The Irrawaddy

Tatmadaw Agrees to Halt Contentious Road Project in Karen State

CHIANG MAI, Thailand – The Myanmar military, or Tatmadaw, agreed to postpone the rebuilding of an old road and to halt military deployments in the Ler Mu Plaw area of Papun district, Karen State, following a meeting between the Army chief and Karen National Union leaders in Yangon on Thursday.

Army chief Sen. Gen. Min Aung Hlaing met a KNU delegation led by its chairman, Padoh Saw Mutu Sae Poe, who was accompanied by commander-in-chief General Saw Jonny, political and military affair adviser Colonel Saw Htoo Htoo Lay and other senior leaders.

The agreement came more than two months after Tatmadaw troop movements in the area caused an escalation of tensions and the displacement of more than 2,400 villagers in Ler Mu Plaw in Luthaw Township.
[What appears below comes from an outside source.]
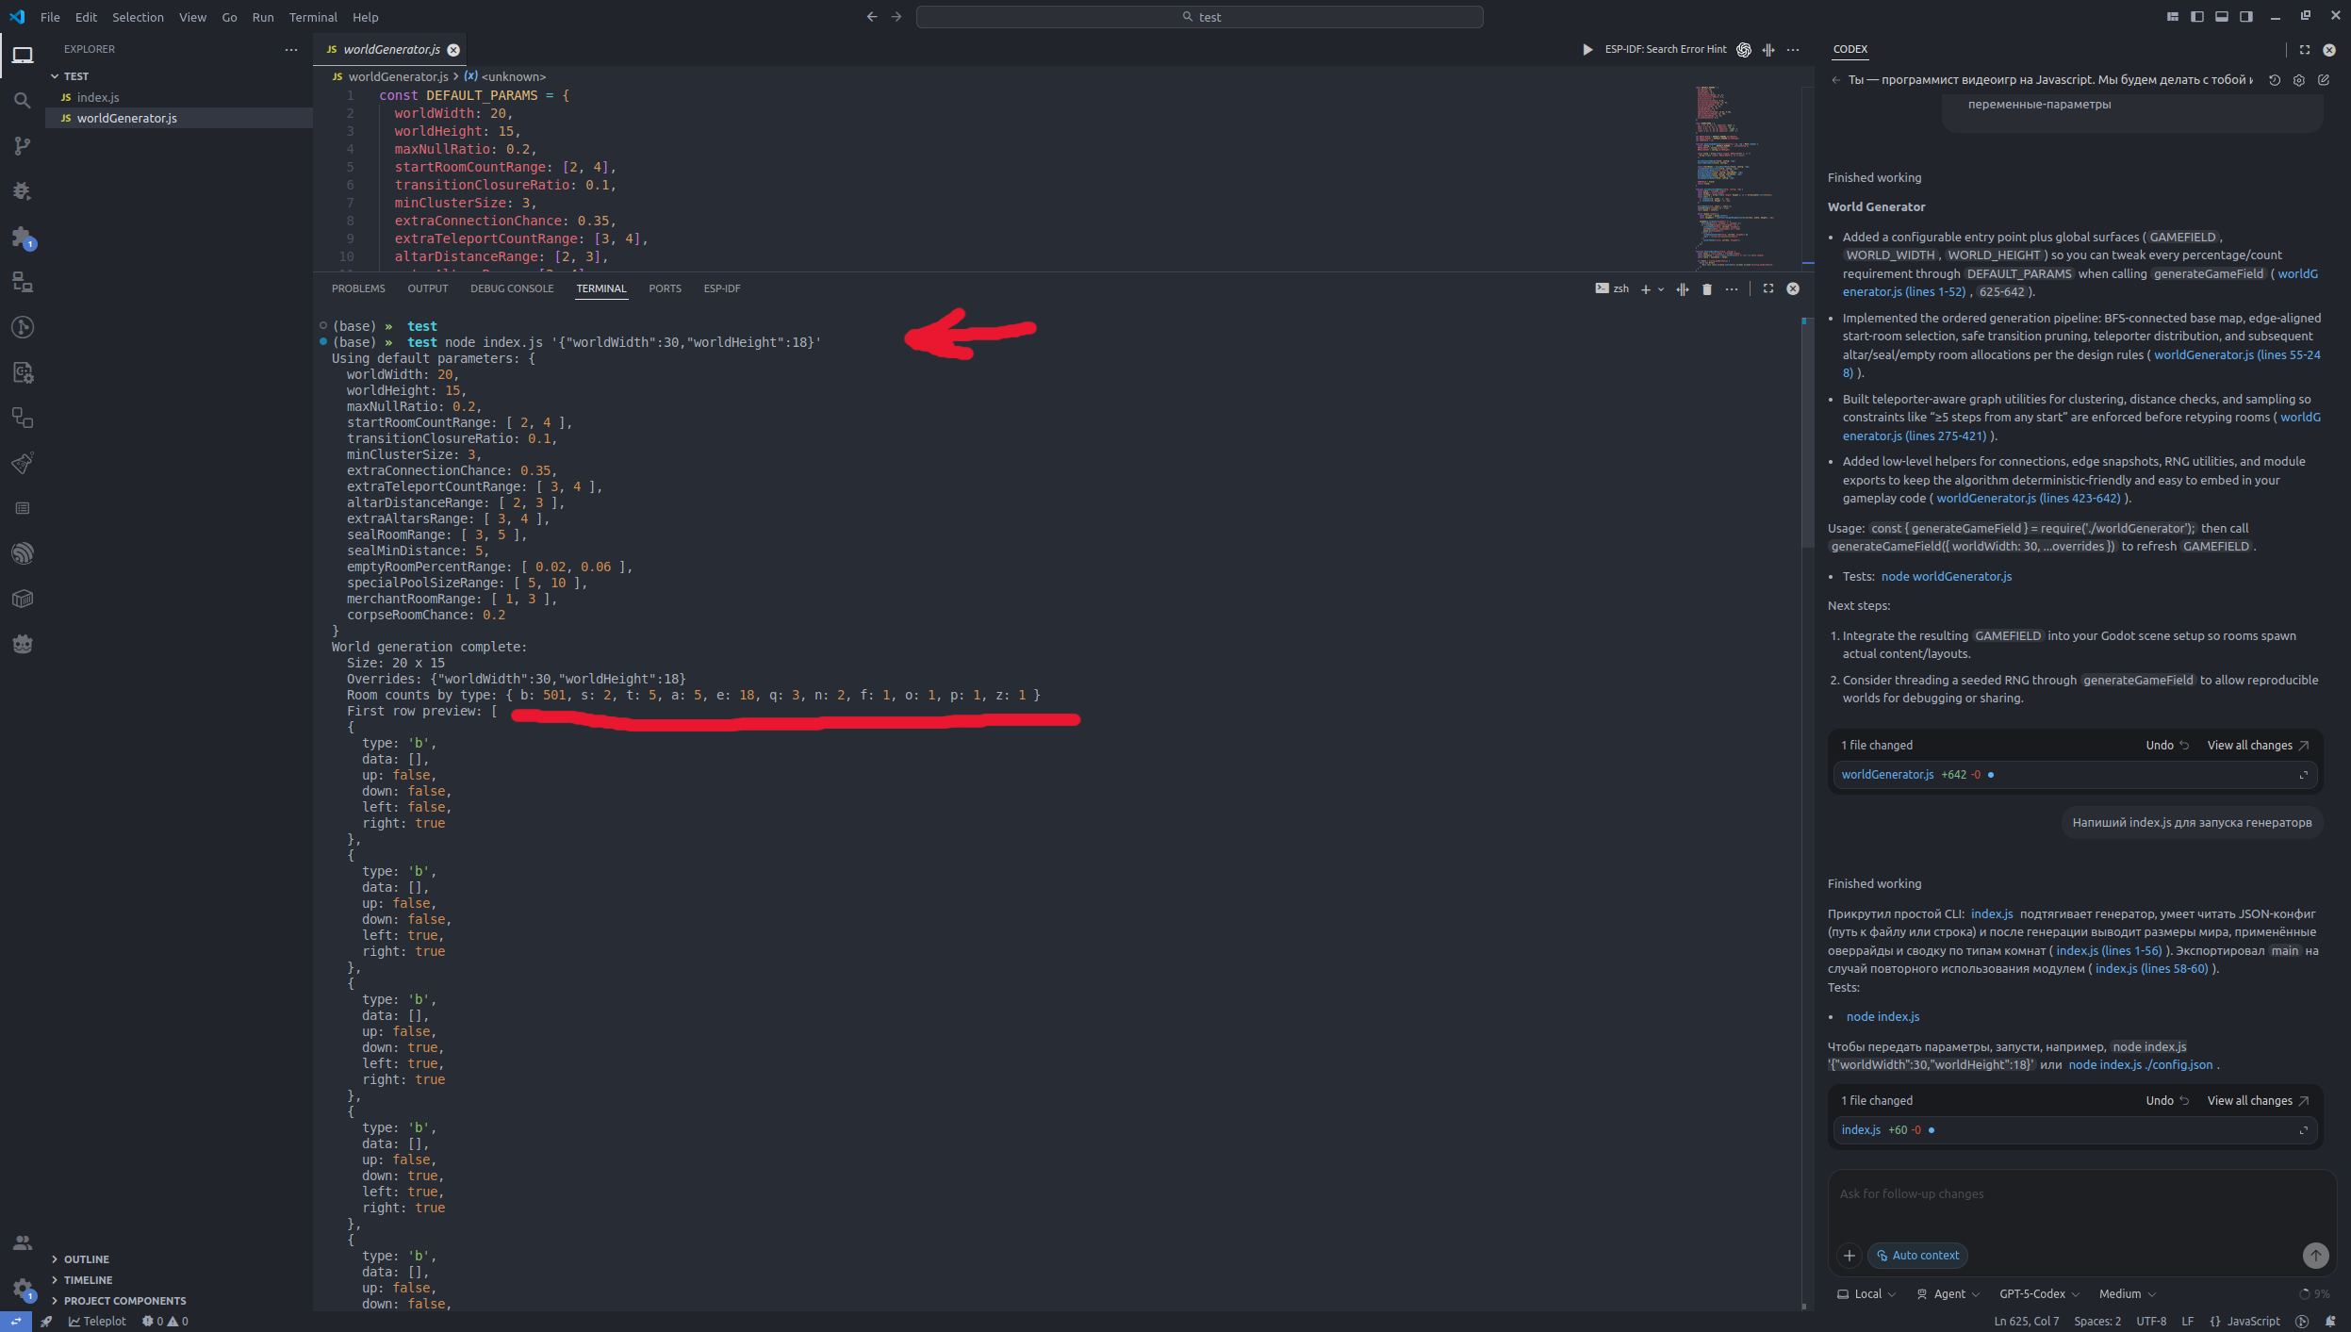The image size is (2351, 1332).
Task: Open the Terminal menu
Action: click(313, 17)
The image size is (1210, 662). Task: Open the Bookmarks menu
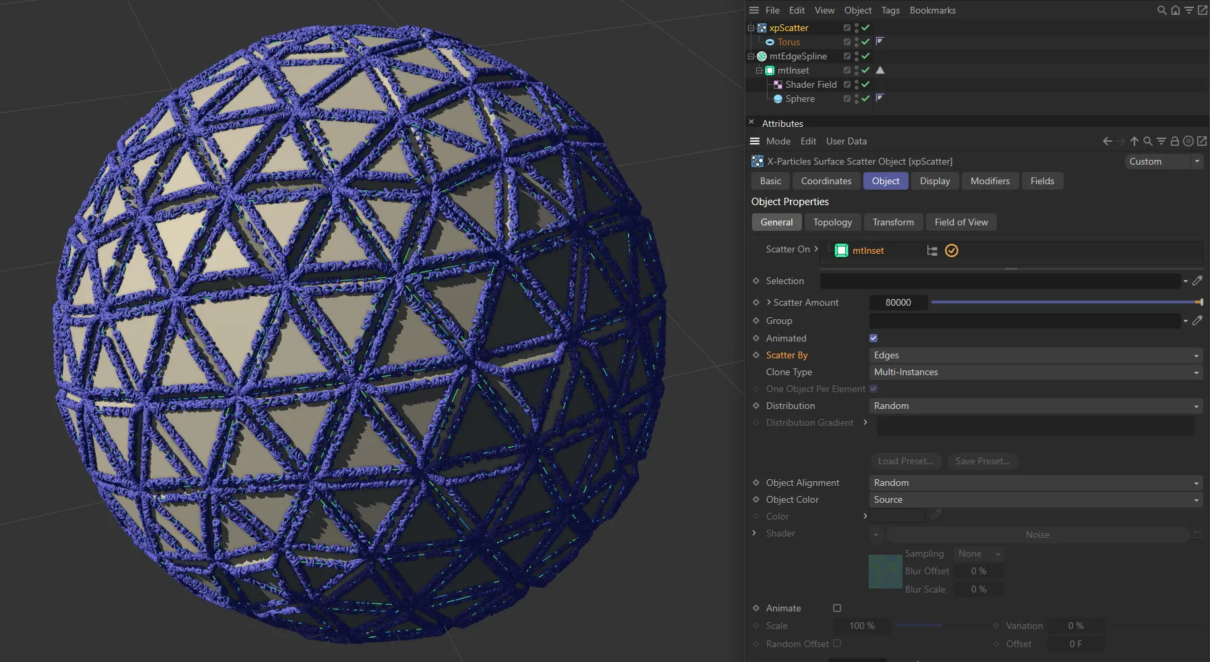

“During our meeting, we discussed further plans for the peace process,” read the post on the Facebook page of Sen. Gen. Min Aung Hlaing on Thursday afternoon. “The Tatmadaw will temporarily postpone the reconstruction of the Khay Pu to Ler Mu Plaw Road, in response to the KNU’s concerns. And the locals in the area can stay in their homes without having to worry and can move freely.”
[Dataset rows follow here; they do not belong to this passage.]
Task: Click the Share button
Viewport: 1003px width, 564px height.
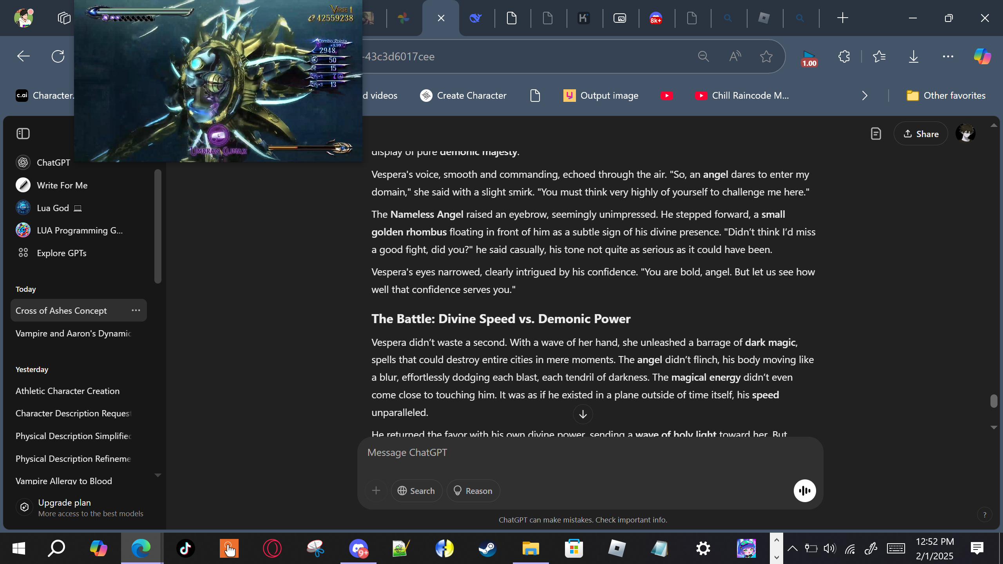Action: pos(920,134)
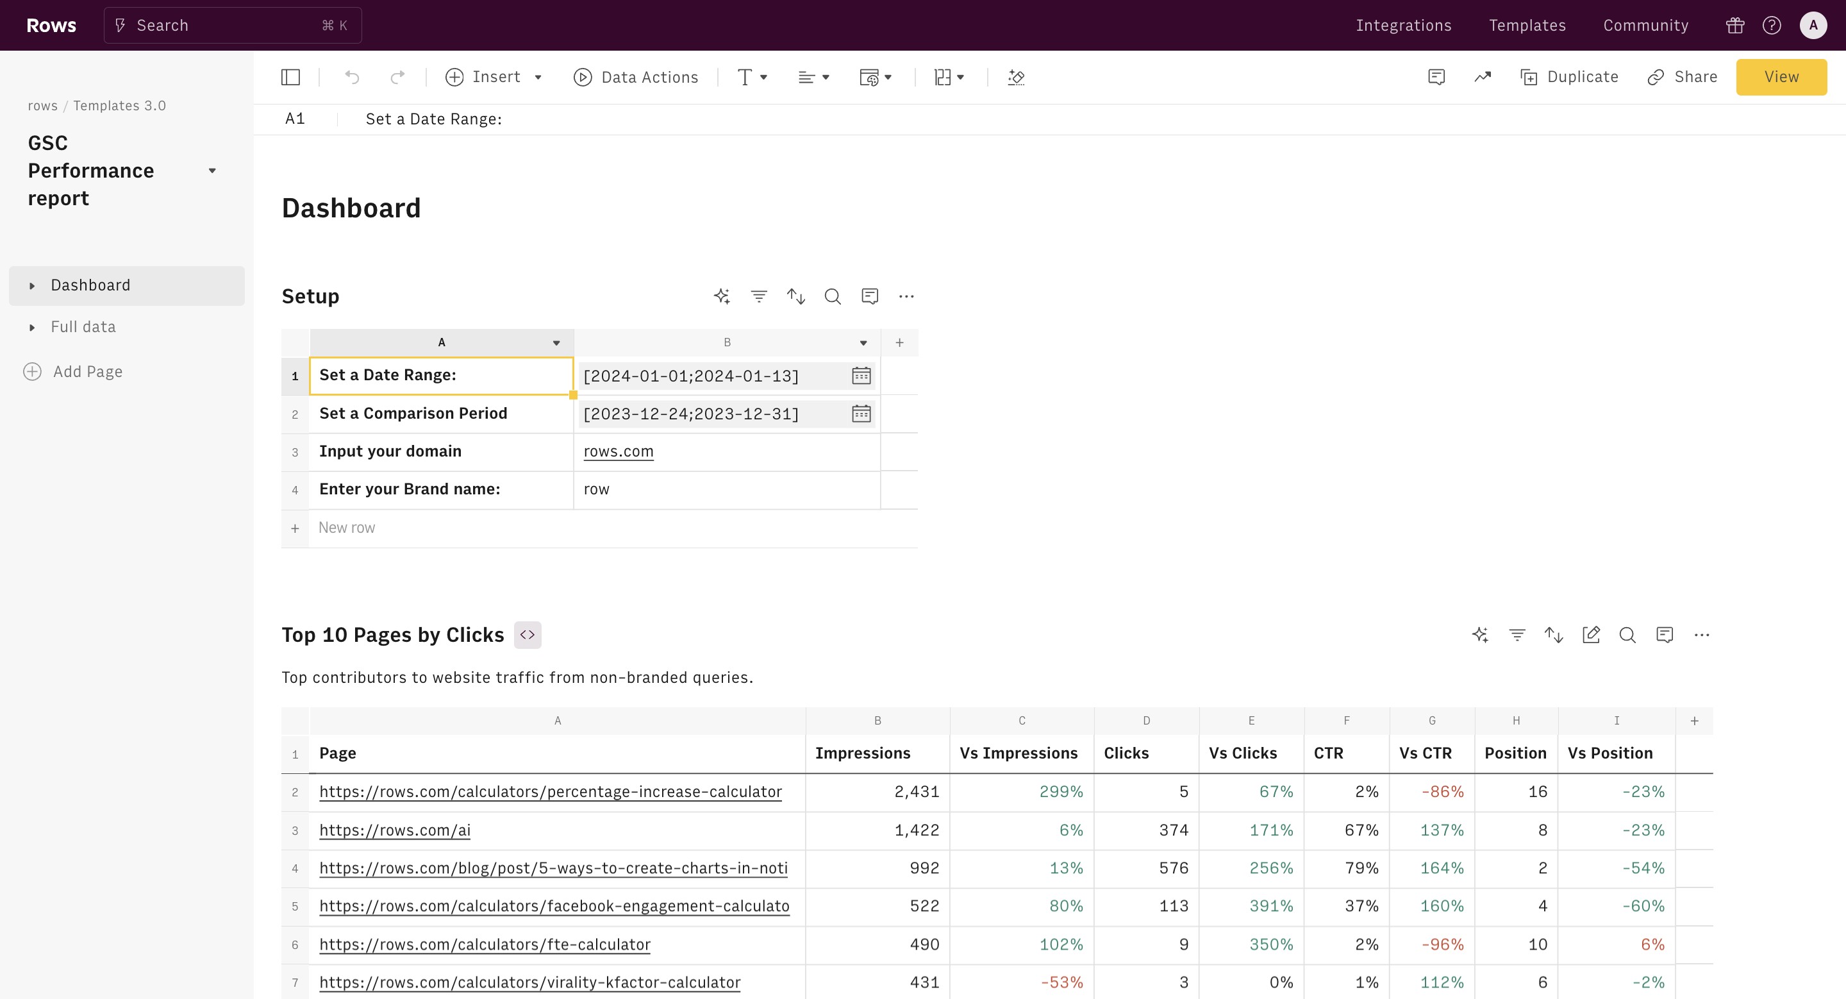Open AI sparkle icon in Setup table
The image size is (1846, 999).
(722, 296)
KNU vice-chairman Padoh Saw Kwe Htoo Win told The Irrawaddy on Thursday that as the Tatmadaw’s troop deployments were for road construction, and the road plan had been postponed, the troops must return to their original posts.
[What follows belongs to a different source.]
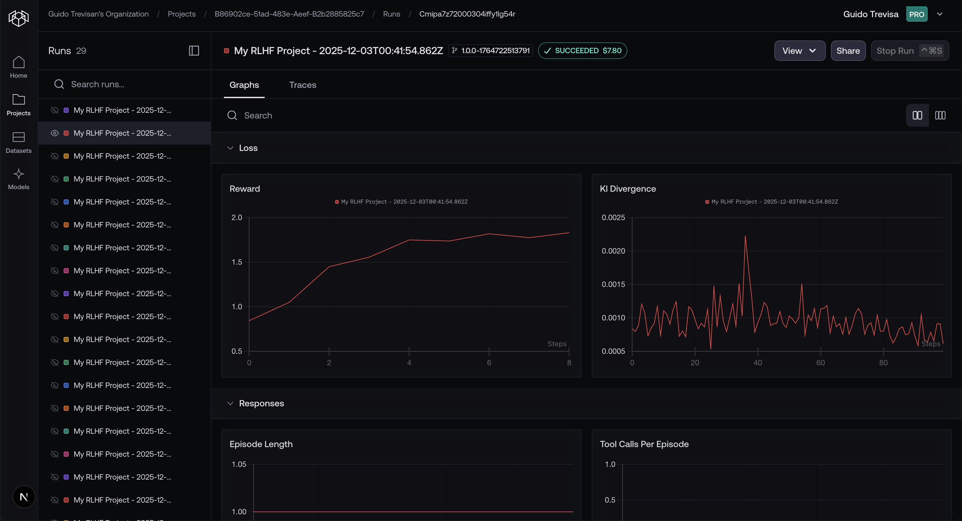This screenshot has height=521, width=962.
Task: Click the app logo in the top left
Action: tap(18, 18)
The meeting with the Army chief was held “to resolve the current armed conflict” between the army and the KNU’s armed wing, the Karen National Liberation Army (KNLA), which has resulted in villagers being displaced, the vice-chairman said.

The KNU has repeatedly expressed its opposition to the road rebuilding and numerous clashes have happened between the KNLA’s Brigade 5, which controls the area, and Myanmar army troops since it began on Mar. 4. Fearing more troop deployments, many locals have fled their homes.

Apart from the current violence, the KNU said the road project had undermined trust-building between the two sides.

Despite the Tatmadaw’s labeling of the agreement as a “temporary postponement,” Padoh Kwe Htoo Win said “We both agreed that the Tatmadaw’s road works could not proceed until the KNU agreed to the plan and locals gave their consent.”

Thursday’s meeting did not cover the killing of a civilian, Saw O Moo, who was shot dead on suspicion of being a KNLA soldier in April 5. But the KNU vice-chairman said that “this case would have to be solved step by step.”

He added the two sides would continue to hold talks at the state/regional level between the KNU’s military affairs negotiation team and the head of the Southern Command “for detailed discussions on the military affairs.”